PARIS (Reuters) – French spirits maker Pernod Ricard <PERP.PA>, which is being targeted by activist investor Elliott, posted a 1.3% rise in first-quarter underlying sales, reflecting slower growth rates in China and India.

In August Pernod, the world’s second-biggest spirits group behind Diageo <DGE.L>, indicated it expected a relatively soft first quarter, citing a very high year-ago comparison basis in Asia.

For the first quarter ended Sept. 30, Pernod reported sales of 2.483 billion euros ($2.75 billion), marking a like-for-like rise of 1.3%. This compared with a growth rate of 10.4% in the year-ago quarter.

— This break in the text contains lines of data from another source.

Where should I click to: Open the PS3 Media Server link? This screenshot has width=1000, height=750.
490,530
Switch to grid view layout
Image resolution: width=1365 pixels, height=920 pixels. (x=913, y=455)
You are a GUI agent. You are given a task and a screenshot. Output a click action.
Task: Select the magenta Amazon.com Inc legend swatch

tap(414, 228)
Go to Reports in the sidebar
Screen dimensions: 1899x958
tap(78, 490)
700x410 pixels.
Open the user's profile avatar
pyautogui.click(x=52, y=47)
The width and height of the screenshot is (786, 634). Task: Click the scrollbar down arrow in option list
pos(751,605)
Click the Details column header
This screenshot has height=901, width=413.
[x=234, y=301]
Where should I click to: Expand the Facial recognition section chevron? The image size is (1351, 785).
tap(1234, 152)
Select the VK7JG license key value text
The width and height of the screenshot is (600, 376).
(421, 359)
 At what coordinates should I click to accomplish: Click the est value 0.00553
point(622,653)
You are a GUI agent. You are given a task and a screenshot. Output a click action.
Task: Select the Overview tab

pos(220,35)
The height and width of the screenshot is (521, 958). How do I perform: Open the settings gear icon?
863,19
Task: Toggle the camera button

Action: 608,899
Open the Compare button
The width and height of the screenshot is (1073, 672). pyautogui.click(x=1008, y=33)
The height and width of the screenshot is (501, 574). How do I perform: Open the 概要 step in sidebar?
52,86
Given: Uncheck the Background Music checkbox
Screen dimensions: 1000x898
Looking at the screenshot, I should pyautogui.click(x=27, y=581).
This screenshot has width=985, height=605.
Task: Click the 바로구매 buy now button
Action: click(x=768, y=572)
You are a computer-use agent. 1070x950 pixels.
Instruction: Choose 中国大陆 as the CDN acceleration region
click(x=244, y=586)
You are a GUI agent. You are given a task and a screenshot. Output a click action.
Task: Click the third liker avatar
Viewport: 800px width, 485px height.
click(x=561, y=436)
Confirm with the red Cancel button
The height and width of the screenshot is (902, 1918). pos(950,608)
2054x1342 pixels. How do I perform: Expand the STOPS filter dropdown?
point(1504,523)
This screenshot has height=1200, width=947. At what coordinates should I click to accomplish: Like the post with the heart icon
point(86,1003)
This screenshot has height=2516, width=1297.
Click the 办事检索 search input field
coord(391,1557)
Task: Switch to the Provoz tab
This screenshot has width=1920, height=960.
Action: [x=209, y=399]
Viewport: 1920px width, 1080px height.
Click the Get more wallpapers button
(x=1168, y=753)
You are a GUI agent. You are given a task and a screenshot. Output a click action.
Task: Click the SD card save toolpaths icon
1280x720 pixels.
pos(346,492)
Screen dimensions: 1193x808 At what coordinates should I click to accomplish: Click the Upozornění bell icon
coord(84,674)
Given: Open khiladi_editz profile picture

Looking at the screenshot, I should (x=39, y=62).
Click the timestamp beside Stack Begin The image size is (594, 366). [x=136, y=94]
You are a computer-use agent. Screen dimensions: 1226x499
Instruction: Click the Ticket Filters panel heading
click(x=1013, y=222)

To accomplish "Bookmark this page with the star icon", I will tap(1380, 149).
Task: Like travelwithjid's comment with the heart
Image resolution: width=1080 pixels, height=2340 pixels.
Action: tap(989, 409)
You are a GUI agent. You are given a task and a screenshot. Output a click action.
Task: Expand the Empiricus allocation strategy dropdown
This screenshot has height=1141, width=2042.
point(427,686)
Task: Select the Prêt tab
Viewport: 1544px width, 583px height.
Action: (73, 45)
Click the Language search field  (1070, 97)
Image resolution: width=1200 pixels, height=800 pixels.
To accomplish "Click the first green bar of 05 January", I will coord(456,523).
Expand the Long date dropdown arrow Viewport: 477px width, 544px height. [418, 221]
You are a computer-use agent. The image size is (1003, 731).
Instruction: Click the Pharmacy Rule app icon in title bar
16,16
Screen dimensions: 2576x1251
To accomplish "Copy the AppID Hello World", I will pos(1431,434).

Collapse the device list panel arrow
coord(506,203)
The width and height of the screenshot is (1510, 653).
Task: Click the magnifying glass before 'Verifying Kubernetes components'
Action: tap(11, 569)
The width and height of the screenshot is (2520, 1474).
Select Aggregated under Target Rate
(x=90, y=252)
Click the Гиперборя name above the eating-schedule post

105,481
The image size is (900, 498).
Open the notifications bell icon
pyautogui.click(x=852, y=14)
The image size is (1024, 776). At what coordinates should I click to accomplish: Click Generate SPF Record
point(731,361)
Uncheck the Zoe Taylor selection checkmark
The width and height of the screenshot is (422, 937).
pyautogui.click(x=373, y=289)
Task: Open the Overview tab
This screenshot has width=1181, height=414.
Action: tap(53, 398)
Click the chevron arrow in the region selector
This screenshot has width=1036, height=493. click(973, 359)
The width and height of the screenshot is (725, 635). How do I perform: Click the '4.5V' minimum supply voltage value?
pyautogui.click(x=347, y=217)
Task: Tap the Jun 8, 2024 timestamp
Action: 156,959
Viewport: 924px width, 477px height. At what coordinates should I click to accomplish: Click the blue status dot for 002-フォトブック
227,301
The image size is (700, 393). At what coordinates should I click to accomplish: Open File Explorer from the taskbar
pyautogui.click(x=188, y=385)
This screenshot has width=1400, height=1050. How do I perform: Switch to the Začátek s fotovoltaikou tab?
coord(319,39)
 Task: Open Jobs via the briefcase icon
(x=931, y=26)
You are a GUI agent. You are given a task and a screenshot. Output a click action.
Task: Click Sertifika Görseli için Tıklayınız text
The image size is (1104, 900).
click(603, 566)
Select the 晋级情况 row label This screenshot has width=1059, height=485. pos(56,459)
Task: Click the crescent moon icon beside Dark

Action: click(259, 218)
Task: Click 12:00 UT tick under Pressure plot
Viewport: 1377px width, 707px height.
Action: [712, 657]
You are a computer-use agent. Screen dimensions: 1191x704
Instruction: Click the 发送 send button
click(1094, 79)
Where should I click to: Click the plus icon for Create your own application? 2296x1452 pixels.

The owner of Mumm champagne, Absolut vodka and Martell cognac said that despite an uncertain environment, it was keeping its forecast for a 5-7% organic rise in full-year profit from recurring operations after last year’s 8.7% growth.

In the first quarter alone, sales growth reached 6% in China compared to 27% in the year-ago quarter, reflecting notably a decline in Chivas sales due to challenging market conditions.

Martell cognac sales in China benefited from a price rise but sustainable inventory management weighed on volumes, said Pernod.

Its United States arm fared better and made a good start, delivering 6% sales growth in the first quarter.

Pernod Ricard is under pressure from U.S. hedge fund Elliott, which has a 2.5% stake, to improve profit margins and corporate governance.

In February, Pernod vowed to lift its margins and shareholder returns under a three-year strategic plan that Elliott has described as a first small step.

Earlier this month, Pernod Ricard said it would cut about 280 jobs through a voluntary redundancy programme as part of a plan to merge its two French distribution subsidiaries Ricard and Pernod.

The company also said it would sell the Cafe de Paris sparkling wine brand and its Cubzac production site to InVivo Wine.